■ GOAL ■
Write out every line of the records below as a numbered list, skipping blank lines and leaving out the pictures.

Screenshot and document pointing records:
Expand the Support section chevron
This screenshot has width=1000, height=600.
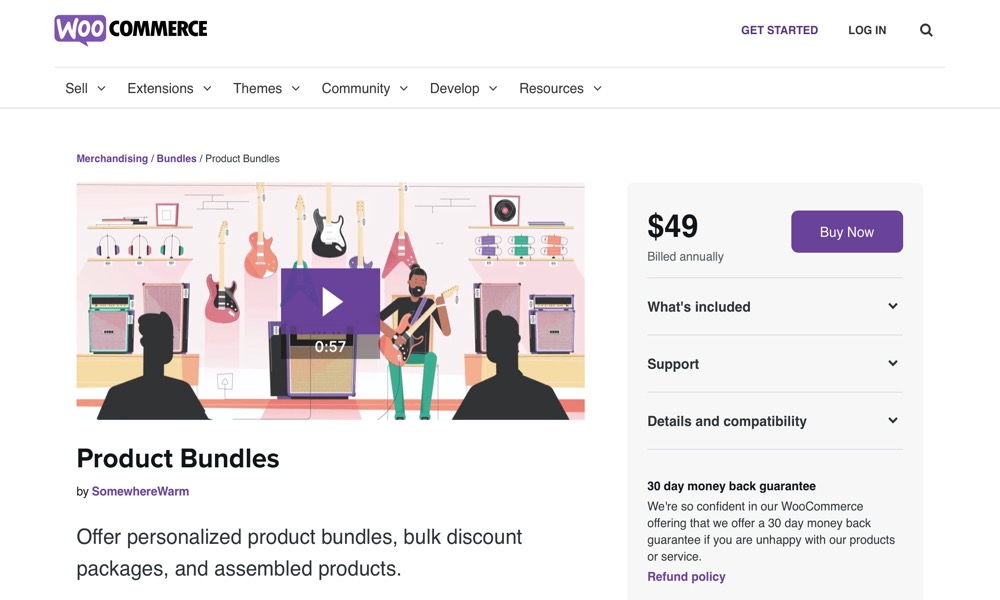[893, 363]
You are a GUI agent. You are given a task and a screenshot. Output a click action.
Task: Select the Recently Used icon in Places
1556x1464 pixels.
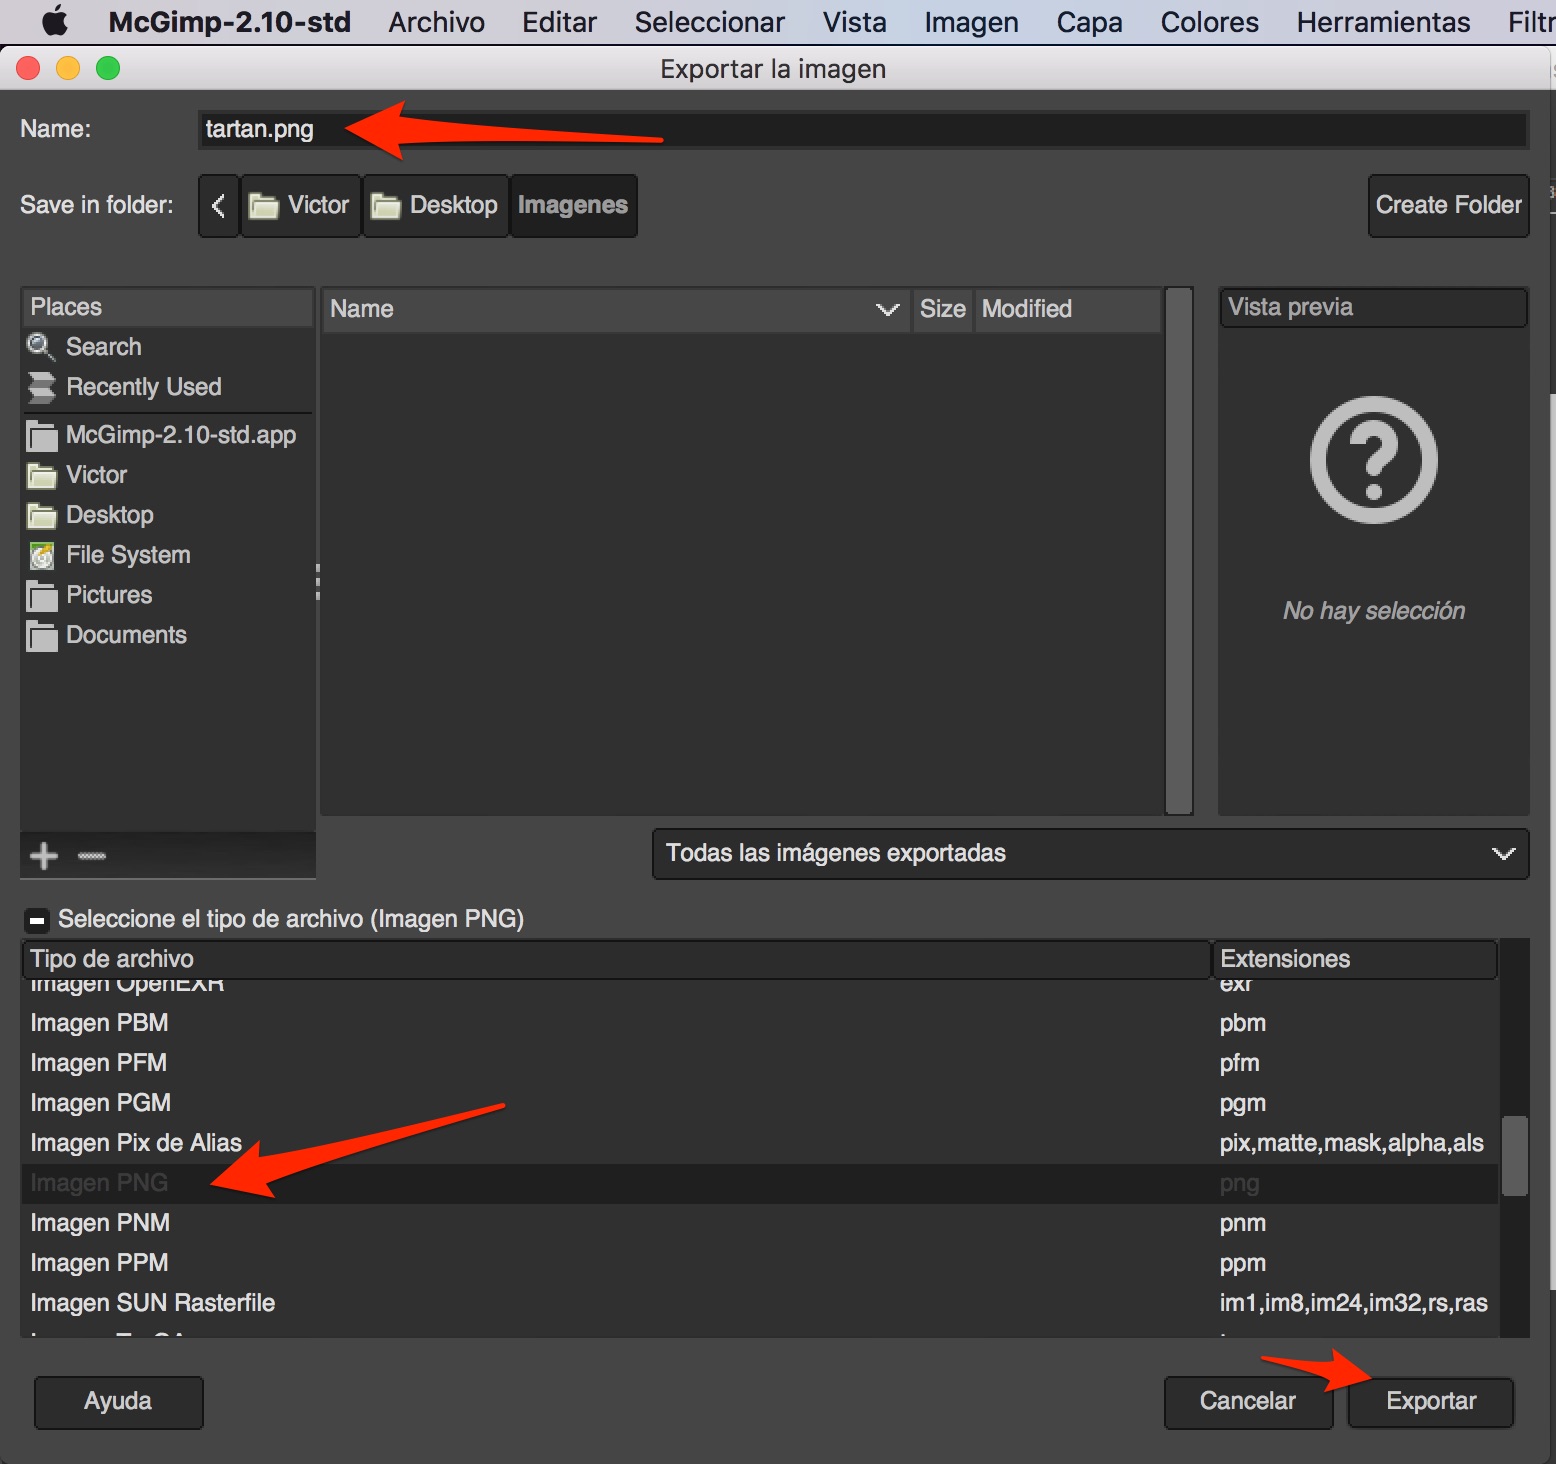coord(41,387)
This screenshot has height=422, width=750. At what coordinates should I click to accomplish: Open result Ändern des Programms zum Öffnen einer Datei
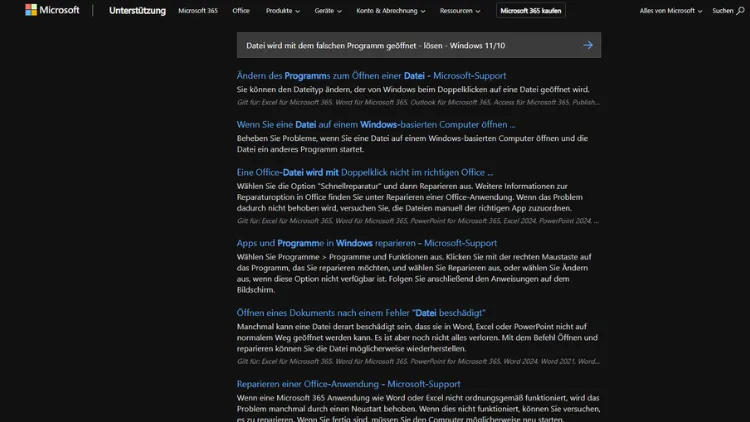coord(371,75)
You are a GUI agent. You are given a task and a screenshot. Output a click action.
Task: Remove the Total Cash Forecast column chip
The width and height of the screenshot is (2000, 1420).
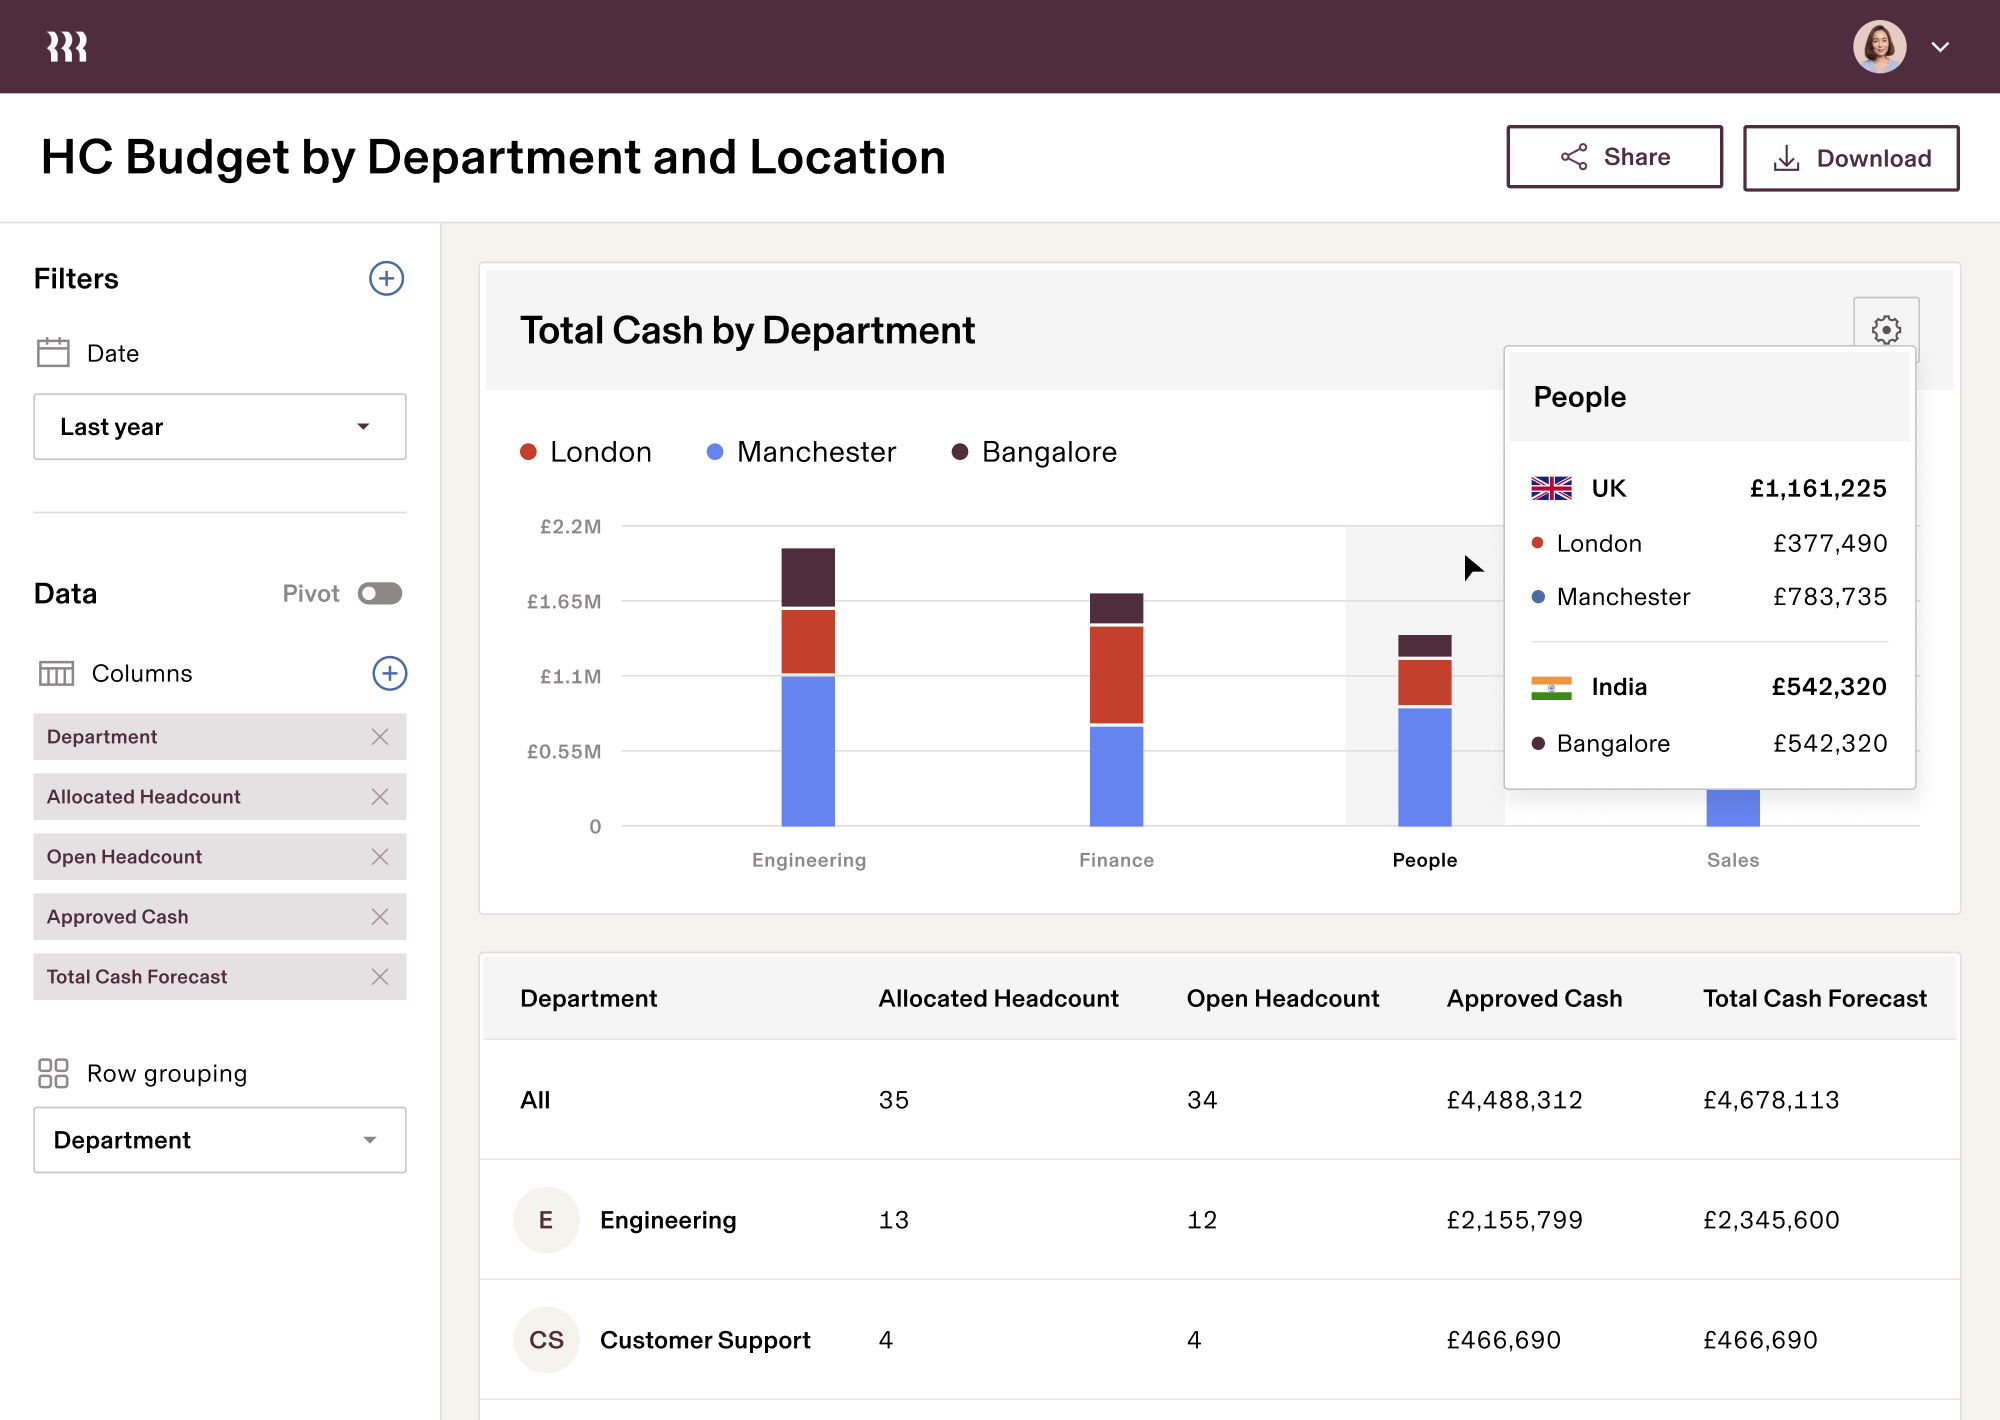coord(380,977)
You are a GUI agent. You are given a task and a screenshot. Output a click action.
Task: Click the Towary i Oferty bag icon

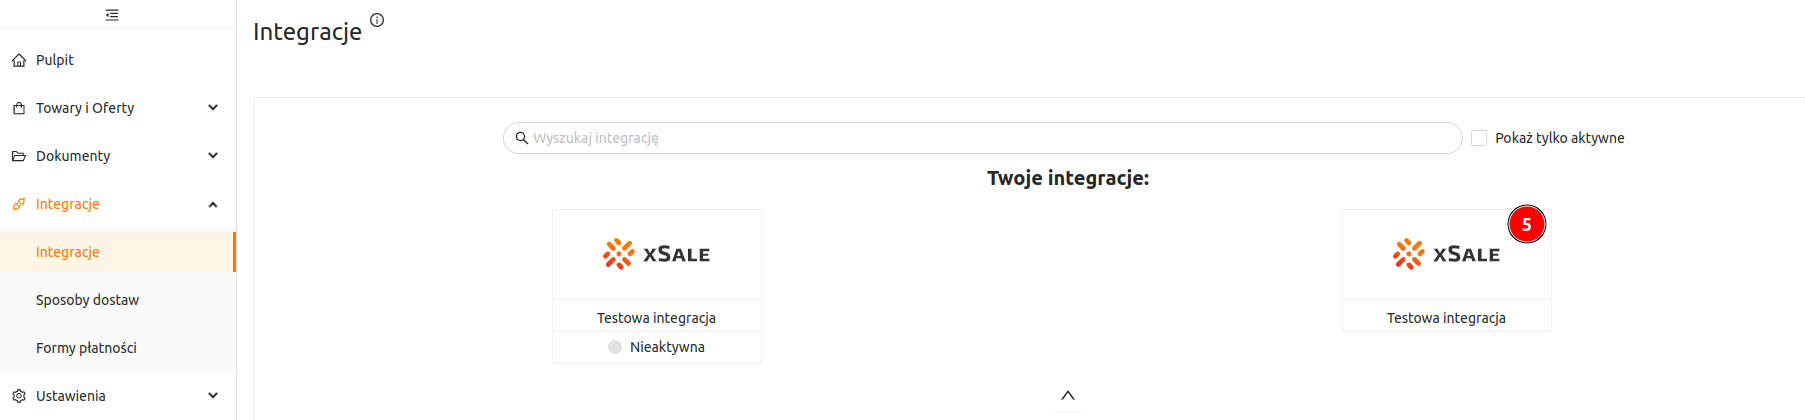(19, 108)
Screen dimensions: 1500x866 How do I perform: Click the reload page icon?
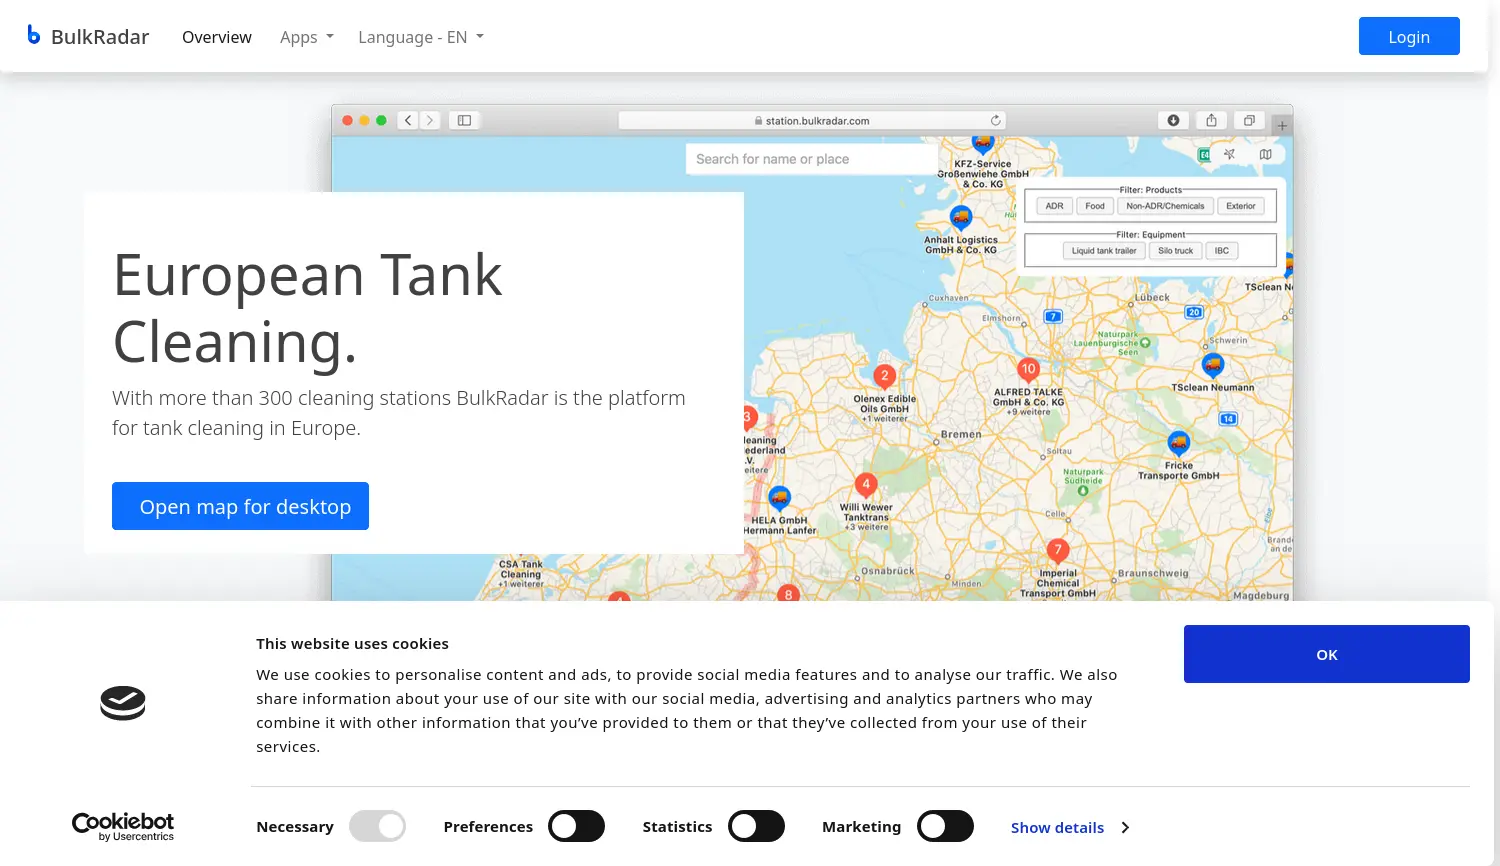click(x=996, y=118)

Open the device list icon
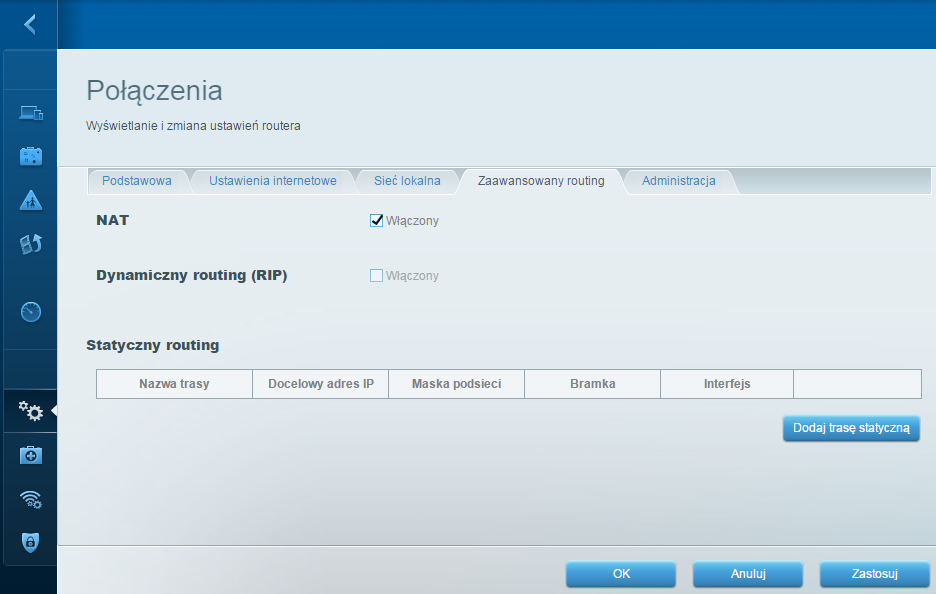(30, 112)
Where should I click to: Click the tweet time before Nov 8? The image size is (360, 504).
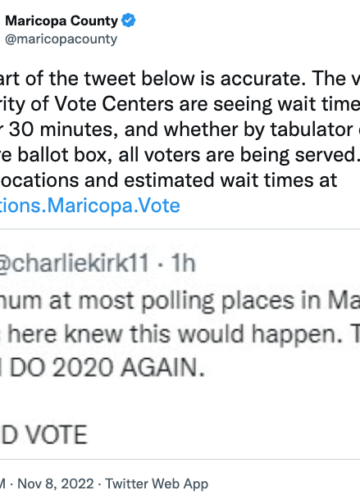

■ FINISHED EXERCISE ■
1. Expand the Support section chevron
2. This screenshot has width=1000, height=600.
3. [893, 363]
4. You are a GUI agent. You are given a task and a screenshot. Output a click action.
5. Task: Select the Recently Used icon in Places
6. 1556x1464 pixels.
7. coord(41,387)
8. This screenshot has height=422, width=750. At what coordinates should I click to accomplish: Open result Ändern des Programms zum Öffnen einer Datei
9. coord(371,75)
10. You are a GUI agent. You are given a task and a screenshot. Output a click action.
11. Task: Remove the Total Cash Forecast column chip
12. The width and height of the screenshot is (2000, 1420).
13. coord(380,977)
14. You are a GUI agent. You are given a task and a screenshot. Output a click action.
15. Task: Click the Towary i Oferty bag icon
16. (19, 108)
17. Screen dimensions: 1500x866 How do I perform: Click the reload page icon?
18. click(x=996, y=118)
19. Open the device list icon
20. (30, 112)
21. Where should I click to: Click the tweet time before Nov 8? The image size is (360, 504).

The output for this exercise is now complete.